→ **Required work**
Reproduce every one of the records unchanged, except swap "satellite count icon" for "signal strength icon" wherever it occurs.

# START OF Records shown

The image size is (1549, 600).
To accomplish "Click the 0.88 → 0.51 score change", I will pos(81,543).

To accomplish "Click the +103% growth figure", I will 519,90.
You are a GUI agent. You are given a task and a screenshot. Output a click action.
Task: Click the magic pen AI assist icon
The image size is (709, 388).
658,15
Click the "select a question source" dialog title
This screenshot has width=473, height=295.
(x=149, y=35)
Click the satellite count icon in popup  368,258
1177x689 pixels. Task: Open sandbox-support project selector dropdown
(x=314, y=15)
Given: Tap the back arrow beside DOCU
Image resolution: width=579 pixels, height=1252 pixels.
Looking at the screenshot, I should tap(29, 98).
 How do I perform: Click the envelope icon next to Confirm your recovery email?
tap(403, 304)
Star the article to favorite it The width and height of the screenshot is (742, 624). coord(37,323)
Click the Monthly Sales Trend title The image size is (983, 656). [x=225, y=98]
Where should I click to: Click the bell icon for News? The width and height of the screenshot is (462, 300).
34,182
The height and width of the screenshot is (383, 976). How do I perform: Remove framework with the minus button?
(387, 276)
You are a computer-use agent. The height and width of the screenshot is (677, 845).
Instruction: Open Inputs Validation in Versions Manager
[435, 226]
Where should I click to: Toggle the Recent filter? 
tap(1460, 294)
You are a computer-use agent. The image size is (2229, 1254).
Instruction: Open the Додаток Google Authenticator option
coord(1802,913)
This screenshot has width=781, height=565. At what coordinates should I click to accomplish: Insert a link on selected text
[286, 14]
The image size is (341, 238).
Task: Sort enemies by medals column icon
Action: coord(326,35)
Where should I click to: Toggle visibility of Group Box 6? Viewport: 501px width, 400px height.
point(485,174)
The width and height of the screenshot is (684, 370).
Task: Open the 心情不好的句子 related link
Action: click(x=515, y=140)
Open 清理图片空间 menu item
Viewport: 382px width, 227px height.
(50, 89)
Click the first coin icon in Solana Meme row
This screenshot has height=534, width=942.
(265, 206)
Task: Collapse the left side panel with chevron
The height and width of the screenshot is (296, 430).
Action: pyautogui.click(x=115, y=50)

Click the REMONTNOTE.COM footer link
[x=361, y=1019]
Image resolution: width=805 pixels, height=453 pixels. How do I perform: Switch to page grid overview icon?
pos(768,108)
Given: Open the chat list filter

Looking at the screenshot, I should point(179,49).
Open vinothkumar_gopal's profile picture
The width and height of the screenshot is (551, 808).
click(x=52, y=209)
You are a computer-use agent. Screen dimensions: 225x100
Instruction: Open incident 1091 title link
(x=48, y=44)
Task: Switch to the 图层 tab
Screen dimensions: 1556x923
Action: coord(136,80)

# END OF Records shown

→ **Full answer**
The image size is (1549, 600).
To accomplish "Click the 0.88 → 0.51 score change", I will pos(81,543).

To accomplish "Click the +103% growth figure", I will 519,90.
You are a GUI agent. You are given a task and a screenshot. Output a click action.
Task: Click the magic pen AI assist icon
The image size is (709, 388).
658,15
Click the "select a question source" dialog title
This screenshot has width=473, height=295.
(x=149, y=35)
Click the signal strength icon in popup  368,258
1177x689 pixels. Task: Open sandbox-support project selector dropdown
(x=314, y=15)
Given: Tap the back arrow beside DOCU
Image resolution: width=579 pixels, height=1252 pixels.
Looking at the screenshot, I should tap(29, 98).
 How do I perform: Click the envelope icon next to Confirm your recovery email?
tap(403, 304)
Star the article to favorite it The width and height of the screenshot is (742, 624). coord(37,323)
Click the Monthly Sales Trend title The image size is (983, 656). [x=225, y=98]
Where should I click to: Click the bell icon for News? The width and height of the screenshot is (462, 300).
34,182
The height and width of the screenshot is (383, 976). How do I perform: Remove framework with the minus button?
(387, 276)
You are a computer-use agent. The height and width of the screenshot is (677, 845).
Instruction: Open Inputs Validation in Versions Manager
[435, 226]
Where should I click to: Toggle the Recent filter? 
tap(1460, 294)
You are a computer-use agent. The image size is (2229, 1254).
Instruction: Open the Додаток Google Authenticator option
coord(1802,913)
This screenshot has width=781, height=565. At what coordinates should I click to accomplish: Insert a link on selected text
[286, 14]
The image size is (341, 238).
Task: Sort enemies by medals column icon
Action: coord(326,35)
Where should I click to: Toggle visibility of Group Box 6? Viewport: 501px width, 400px height.
point(485,174)
The width and height of the screenshot is (684, 370).
Task: Open the 心情不好的句子 related link
Action: click(x=515, y=140)
Open 清理图片空间 menu item
Viewport: 382px width, 227px height.
(50, 89)
Click the first coin icon in Solana Meme row
This screenshot has height=534, width=942.
(265, 206)
Task: Collapse the left side panel with chevron
The height and width of the screenshot is (296, 430).
Action: pyautogui.click(x=115, y=50)

Click the REMONTNOTE.COM footer link
[x=361, y=1019]
Image resolution: width=805 pixels, height=453 pixels. How do I perform: Switch to page grid overview icon?
pos(768,108)
Given: Open the chat list filter

Looking at the screenshot, I should point(179,49).
Open vinothkumar_gopal's profile picture
The width and height of the screenshot is (551, 808).
click(x=52, y=209)
You are a computer-use agent. Screen dimensions: 225x100
Instruction: Open incident 1091 title link
(x=48, y=44)
Task: Switch to the 图层 tab
Screen dimensions: 1556x923
Action: coord(136,80)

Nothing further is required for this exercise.